Conversion of Debentures  
 
On July 2, 2014, the $139,680 convertible debenture and accrued interest was converted using the contractual conversion rate into 2,183,333 shares of the Company’s common stock.
 
Settlement and Stipulation Agreement
 
In July 2014, the Company signed a term sheet and a Settlement and Stipulation Agreement (the "Settlement Agreement") with a third party purchaser (the "purchaser") to have that purchaser acquire certain portions of the Company’s liabilities to creditors (“Creditors”) in exchange for an obligation of the Company to issue shares of common stock to the purchaser, which shares of common stock would then be sold by the purchaser and 65% of the net proceeds, as defined, distributed to the Creditors. The shares are to be freely traded shares issued pursuant to section 3(a)(10) of the Securities Act of 1933.
 
Under the terms of the Settlement Agreement, the variable quantity of common stock would be issued in tranches such that the purchaser would not own more than 9.99% of the outstanding shares of common stock at any time.
 
Under the above agreements, in May 2014 the Company also paid an expense fee of $25,000 in the form of a convertible promissory note. (see Note 6)
 
The purchaser entered into agreements through July 2014 with the Creditors to acquire $627,998 in liabilities of the Company and filed a complaint with the Second Judicial Circuit Court in Leon County, Florida seeking a judgment against the Company for such amount. A court order based on this complaint was issued on September 9, 2014, (the "court order date") resulting in the transfer of $627,998 in liabilities of the Company to the purchaser. In addition, upon entry of the order, the Company became obligated to issue the purchaser a purchaser fee of $50,000 worth of common stock priced at 75% of the average closing bid prices for the 10 days immediately preceding the date of the order. As a result of the purchased liabilities and purchaser fee, the Company became obligated to issue to the purchaser approximately $1,034,000 worth of common stock. These liabilities now meet the criteria of stock settled debt under ASC 480 resulting in the recording of a liability premium of approximately $356,000 with a charge to interest expense on the court order date.
 
The Company issued an initial tranche of 7,426,000 shares of common stock to the purchaser in September 2014.
 
Equity Purchase Agreement
 
On July 18, 2014 the Company executed an Equity Purchase Agreement (the "agreement") with an investor (the "investor") affiliated with the above purchaser. The Company may sell (put shares) from time to time, during the commitment period discussed below, up to $5,000,000 of the Company's common stock at a sale price equal to 90% of the of the market price. The market price is determined during a valuation period which is the 10 trading days immediately following the clearing date (the date when the put shares are deposited into the investor's brokerage account) associated with the applicable put notice.
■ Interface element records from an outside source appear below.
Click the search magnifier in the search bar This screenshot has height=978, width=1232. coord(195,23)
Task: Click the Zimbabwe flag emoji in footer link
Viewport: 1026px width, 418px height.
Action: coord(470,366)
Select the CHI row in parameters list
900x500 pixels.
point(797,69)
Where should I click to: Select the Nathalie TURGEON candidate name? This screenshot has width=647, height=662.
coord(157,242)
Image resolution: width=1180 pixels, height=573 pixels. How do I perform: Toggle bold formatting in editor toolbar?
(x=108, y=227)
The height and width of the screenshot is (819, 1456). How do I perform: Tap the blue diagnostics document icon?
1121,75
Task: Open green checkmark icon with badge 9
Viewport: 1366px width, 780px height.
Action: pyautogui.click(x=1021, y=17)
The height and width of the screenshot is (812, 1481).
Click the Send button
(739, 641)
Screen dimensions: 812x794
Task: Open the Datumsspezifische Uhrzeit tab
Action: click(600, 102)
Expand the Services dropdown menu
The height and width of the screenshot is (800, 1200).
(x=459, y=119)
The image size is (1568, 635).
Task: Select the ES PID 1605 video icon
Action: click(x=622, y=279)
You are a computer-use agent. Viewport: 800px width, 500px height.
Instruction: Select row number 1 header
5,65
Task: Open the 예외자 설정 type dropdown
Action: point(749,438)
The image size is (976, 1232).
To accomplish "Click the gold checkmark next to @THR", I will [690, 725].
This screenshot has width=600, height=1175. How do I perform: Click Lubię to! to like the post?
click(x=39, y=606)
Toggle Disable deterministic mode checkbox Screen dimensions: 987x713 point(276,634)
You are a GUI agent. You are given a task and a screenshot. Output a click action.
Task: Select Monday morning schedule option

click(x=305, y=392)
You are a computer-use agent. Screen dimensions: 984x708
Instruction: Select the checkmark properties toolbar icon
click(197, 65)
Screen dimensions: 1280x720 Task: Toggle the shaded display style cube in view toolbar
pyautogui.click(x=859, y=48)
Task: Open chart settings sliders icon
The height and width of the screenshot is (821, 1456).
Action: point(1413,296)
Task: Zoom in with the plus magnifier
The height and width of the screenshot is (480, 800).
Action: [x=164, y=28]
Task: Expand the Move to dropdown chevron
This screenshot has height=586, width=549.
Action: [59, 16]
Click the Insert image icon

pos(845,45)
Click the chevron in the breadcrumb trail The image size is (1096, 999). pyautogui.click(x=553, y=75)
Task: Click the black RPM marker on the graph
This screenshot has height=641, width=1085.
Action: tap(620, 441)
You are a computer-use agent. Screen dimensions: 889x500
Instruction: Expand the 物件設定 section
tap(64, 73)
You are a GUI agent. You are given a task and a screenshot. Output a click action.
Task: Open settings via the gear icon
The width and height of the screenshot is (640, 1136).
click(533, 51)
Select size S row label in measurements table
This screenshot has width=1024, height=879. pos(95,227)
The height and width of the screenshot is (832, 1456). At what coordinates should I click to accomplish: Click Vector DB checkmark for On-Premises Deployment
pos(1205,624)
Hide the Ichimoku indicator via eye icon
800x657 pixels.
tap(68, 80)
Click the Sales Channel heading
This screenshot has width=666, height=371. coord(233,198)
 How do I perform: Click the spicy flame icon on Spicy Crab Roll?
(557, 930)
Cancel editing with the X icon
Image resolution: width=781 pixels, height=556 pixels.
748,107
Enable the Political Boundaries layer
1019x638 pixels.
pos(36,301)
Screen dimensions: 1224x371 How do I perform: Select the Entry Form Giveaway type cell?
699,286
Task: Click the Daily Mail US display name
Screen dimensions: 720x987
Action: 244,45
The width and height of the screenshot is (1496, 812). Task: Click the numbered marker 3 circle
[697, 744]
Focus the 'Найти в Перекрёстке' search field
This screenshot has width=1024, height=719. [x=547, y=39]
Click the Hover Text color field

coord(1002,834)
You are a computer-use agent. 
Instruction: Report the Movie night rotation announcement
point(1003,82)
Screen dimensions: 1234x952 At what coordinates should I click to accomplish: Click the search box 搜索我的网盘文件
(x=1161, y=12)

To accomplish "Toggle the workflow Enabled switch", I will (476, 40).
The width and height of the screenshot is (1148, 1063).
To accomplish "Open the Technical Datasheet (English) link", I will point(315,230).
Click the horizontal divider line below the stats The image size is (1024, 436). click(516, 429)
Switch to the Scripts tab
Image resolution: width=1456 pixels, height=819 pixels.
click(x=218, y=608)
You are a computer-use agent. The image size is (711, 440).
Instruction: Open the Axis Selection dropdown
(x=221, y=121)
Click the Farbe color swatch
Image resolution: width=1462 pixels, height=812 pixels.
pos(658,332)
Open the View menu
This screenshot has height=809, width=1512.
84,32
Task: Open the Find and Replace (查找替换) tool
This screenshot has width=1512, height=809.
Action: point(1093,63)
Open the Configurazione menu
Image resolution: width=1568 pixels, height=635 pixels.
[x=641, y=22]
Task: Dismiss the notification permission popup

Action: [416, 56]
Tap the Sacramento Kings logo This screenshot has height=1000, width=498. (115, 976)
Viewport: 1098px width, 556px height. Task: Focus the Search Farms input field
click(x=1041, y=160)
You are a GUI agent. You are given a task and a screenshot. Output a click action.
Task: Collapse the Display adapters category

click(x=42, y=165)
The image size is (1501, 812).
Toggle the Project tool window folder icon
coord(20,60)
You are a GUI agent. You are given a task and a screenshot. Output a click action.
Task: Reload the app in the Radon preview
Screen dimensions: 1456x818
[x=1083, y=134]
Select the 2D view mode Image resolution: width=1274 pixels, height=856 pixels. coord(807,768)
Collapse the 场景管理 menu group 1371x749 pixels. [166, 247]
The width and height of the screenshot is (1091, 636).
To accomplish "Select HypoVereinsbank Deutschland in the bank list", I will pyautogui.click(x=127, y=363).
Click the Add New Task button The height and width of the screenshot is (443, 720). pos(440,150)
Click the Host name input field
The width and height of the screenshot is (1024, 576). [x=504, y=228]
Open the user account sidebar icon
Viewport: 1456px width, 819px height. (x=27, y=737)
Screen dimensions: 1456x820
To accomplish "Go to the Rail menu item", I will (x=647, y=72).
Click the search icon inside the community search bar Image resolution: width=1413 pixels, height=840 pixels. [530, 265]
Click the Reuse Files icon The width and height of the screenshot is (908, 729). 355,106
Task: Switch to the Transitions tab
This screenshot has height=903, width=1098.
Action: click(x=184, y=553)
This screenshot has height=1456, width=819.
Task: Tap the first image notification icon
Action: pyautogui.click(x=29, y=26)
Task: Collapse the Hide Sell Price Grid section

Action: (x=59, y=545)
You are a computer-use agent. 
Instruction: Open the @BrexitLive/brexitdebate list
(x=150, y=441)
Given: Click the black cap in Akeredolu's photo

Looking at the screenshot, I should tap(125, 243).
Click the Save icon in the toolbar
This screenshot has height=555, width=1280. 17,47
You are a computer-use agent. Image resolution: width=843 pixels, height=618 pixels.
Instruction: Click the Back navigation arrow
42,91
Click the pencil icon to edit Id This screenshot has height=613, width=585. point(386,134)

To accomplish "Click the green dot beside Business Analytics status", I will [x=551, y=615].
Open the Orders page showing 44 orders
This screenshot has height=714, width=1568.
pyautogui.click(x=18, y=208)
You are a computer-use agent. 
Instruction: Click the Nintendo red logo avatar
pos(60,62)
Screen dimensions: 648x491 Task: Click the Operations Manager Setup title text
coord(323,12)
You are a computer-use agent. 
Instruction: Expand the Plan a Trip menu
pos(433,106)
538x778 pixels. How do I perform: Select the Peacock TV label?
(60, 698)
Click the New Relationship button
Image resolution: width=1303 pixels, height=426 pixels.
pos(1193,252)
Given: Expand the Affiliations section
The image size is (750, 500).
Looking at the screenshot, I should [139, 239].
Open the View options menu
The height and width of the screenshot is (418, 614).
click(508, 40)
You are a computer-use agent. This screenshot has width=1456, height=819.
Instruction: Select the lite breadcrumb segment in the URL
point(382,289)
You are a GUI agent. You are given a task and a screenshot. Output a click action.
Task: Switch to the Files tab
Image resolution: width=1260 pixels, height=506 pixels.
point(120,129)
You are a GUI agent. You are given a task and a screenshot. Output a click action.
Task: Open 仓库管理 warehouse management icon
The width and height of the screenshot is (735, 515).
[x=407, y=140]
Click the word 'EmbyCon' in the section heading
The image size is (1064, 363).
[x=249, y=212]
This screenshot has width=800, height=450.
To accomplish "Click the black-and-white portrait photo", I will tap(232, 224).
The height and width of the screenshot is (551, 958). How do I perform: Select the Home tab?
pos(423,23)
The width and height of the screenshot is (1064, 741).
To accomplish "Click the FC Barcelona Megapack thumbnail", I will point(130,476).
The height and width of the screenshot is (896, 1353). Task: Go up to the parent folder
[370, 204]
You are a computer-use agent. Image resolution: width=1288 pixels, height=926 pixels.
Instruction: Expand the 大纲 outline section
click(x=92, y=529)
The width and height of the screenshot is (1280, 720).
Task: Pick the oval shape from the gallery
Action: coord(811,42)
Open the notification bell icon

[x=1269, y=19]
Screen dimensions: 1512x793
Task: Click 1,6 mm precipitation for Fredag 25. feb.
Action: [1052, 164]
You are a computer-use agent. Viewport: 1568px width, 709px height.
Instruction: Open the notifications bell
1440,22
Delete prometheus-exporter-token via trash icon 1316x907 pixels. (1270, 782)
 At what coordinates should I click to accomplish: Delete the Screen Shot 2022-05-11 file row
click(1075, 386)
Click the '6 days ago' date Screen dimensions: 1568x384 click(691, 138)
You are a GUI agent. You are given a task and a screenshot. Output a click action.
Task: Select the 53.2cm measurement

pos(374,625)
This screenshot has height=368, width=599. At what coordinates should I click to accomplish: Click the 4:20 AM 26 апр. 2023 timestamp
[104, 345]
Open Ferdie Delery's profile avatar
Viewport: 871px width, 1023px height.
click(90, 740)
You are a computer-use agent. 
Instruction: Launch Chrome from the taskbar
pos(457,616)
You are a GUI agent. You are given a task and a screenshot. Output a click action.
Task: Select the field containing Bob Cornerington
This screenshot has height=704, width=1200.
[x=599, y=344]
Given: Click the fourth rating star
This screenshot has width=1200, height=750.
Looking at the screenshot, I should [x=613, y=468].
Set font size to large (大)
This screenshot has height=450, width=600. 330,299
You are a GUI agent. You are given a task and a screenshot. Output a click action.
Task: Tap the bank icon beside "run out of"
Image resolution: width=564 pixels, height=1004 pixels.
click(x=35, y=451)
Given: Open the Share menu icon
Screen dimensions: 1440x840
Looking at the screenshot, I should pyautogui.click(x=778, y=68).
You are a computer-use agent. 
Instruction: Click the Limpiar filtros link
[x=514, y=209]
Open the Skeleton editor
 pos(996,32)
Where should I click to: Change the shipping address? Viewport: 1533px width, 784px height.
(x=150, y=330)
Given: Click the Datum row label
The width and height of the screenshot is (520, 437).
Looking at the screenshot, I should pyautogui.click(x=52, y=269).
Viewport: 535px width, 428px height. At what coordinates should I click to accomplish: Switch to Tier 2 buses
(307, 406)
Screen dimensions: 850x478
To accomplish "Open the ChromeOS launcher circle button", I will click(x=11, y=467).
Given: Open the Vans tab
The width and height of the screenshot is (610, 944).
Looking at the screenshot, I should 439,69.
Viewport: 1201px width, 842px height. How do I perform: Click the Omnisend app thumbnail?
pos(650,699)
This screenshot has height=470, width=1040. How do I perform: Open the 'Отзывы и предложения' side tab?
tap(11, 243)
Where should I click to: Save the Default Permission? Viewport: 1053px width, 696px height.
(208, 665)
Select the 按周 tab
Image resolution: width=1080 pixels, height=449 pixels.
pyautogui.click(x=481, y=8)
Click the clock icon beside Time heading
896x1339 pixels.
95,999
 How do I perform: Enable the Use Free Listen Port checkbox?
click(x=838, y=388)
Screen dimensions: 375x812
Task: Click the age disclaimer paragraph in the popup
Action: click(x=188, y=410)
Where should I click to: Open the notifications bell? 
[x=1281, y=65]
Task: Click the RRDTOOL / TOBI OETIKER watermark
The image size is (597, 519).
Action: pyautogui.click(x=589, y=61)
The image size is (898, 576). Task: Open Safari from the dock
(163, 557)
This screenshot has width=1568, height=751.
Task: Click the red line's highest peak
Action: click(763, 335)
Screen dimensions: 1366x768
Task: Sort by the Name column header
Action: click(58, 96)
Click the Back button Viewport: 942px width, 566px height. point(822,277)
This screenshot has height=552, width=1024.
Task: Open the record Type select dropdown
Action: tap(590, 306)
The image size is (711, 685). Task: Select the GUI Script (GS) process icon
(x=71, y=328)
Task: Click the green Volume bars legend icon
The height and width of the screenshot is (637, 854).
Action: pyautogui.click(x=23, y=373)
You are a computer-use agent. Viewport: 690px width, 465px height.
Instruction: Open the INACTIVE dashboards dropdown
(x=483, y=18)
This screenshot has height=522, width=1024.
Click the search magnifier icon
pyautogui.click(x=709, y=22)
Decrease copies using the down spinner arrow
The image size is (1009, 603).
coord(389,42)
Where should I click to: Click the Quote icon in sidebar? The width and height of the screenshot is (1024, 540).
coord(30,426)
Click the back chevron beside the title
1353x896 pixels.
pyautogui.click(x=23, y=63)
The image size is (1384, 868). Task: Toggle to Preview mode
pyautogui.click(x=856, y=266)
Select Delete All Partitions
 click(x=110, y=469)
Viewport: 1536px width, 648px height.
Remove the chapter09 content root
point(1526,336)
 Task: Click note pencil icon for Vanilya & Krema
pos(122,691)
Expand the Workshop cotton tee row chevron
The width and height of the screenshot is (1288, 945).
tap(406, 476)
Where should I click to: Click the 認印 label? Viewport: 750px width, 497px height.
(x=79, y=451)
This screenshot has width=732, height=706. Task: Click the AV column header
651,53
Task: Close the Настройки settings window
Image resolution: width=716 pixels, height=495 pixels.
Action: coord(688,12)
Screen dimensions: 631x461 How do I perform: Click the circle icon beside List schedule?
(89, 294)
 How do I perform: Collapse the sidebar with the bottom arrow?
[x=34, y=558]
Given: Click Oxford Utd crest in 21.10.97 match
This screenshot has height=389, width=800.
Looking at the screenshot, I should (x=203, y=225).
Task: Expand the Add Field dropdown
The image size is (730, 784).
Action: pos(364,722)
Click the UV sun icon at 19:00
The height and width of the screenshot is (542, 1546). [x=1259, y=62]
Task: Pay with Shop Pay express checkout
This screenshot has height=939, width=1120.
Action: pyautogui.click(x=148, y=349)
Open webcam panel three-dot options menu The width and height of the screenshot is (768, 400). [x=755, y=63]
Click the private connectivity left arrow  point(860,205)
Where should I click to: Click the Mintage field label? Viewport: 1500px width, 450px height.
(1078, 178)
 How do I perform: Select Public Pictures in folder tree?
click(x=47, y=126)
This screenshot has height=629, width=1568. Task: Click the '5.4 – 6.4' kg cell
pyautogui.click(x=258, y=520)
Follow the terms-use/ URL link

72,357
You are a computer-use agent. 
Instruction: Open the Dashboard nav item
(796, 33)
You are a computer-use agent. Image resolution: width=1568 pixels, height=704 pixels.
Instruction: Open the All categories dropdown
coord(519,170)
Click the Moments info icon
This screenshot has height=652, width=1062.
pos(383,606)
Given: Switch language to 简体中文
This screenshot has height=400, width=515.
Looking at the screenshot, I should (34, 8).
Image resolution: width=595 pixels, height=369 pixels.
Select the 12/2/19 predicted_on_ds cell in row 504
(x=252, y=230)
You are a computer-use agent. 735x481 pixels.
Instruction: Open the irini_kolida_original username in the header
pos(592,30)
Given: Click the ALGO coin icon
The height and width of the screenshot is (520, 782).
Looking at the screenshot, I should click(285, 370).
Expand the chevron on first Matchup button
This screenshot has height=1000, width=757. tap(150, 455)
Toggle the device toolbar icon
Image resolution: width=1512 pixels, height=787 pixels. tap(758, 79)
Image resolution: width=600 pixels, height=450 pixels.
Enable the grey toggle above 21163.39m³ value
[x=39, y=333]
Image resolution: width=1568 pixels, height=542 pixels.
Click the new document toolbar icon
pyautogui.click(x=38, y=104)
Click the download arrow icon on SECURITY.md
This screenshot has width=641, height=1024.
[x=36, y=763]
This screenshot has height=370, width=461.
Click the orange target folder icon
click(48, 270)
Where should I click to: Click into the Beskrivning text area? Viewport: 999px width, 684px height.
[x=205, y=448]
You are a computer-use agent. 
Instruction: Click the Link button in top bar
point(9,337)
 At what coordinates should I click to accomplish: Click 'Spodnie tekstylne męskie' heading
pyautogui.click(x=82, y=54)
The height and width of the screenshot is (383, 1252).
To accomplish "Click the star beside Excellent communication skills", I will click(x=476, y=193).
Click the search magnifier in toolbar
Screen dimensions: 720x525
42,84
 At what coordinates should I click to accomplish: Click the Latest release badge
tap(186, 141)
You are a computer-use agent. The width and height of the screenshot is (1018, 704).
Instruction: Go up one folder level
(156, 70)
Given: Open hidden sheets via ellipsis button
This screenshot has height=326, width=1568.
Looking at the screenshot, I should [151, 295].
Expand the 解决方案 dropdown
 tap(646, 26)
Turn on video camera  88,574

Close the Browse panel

The valuation period may change based on any valuation events occurring, as defined in the agreement. The Company's right to sell to the investor and the investor's obligation to purchase shares is subject to certain restrictions, including a floor price, as defined in the agreement. Furthermore, on each closing date the number of shares then to be purchased shall not exceed that amount that when aggregated with all other shares beneficially owned by the investor would result in the investor owning more than 9.99% of the outstanding shares of common stock.
 
The commitment period is the earlier of the sale of $5,000,000 worth of shares or 24 months.
 
On July 18, 2014, Company entered into the Registration Rights Agreement with the investor. Pursuant to the terms of the Registration Rights Agreement, the Company is obligated to file a registration statement (the “Registration Statement”) with the SEC to cover the Registrable Securities within one hundred twenty (120) days of closing. The Company must use its commercially reasonable efforts to cause the Registration Statement relating to the Registered Securities to become effective within five (5) business days after notice from the SEC that such Registration Statement may be declared effective, and keep the Registration Statement effective at all time prior to the termination of the Equity Purchase Agreement until the earliest of (i) date that is three months after the completion of the last Closing date (as defined in the Equity Purchase Agreement), (ii) the date when the investor may sell all Registered Securities under Rule 144 without volume limitations, or (iii) the date the investor no longer owns any of the Registered Securities (collectively, the “Registration Period”).
 
On July 18, 2014 the Company paid a $50,000 fee to the investor in the form of a $50,000 promissory note, non-bearing interest and due January 31, 2015.
 
Convertible Promissory Note
 
On August 6, 2014 (execution date), the Company executed a convertible promissory note in the principal sum of $250,000, with an original issue discount of $25,000. The consideration to be paid to the Lender shall be equal to the consideration actually paid by the Lender plus prorated interest and any other fees such that the Company shall be required to pay. The original issue discount shall also be prorated based on the actual consideration received to equal approximately 10% of the consideration received. If the Company repays a consideration payment on or before the first 90 days from the effective date of that payment, the interest rate on that payment of consideration will be 0%. If the company does not repay a payment on or before the 90 days, the Company will incur a one-time interest charge of 12% on the principal amount of each loan. Upon execution of the note, the note holder made an initial payment of $25,000 to the Company of the total consideration. The maturity date is two years from the date of each payment to the Company, and is the date upon which the principal sum, as well as any unpaid interest and other fees, shall be due and payable. The note is convertible, at the option of the investor, to common stock of the Company at any time after the effective date at the lesser of $0.09 or 60% of the lowest trade price in the 25 trading days previous to the conversion. This note will be bifurcated with the embedded conversion option recorded as a derivative liability at fair value.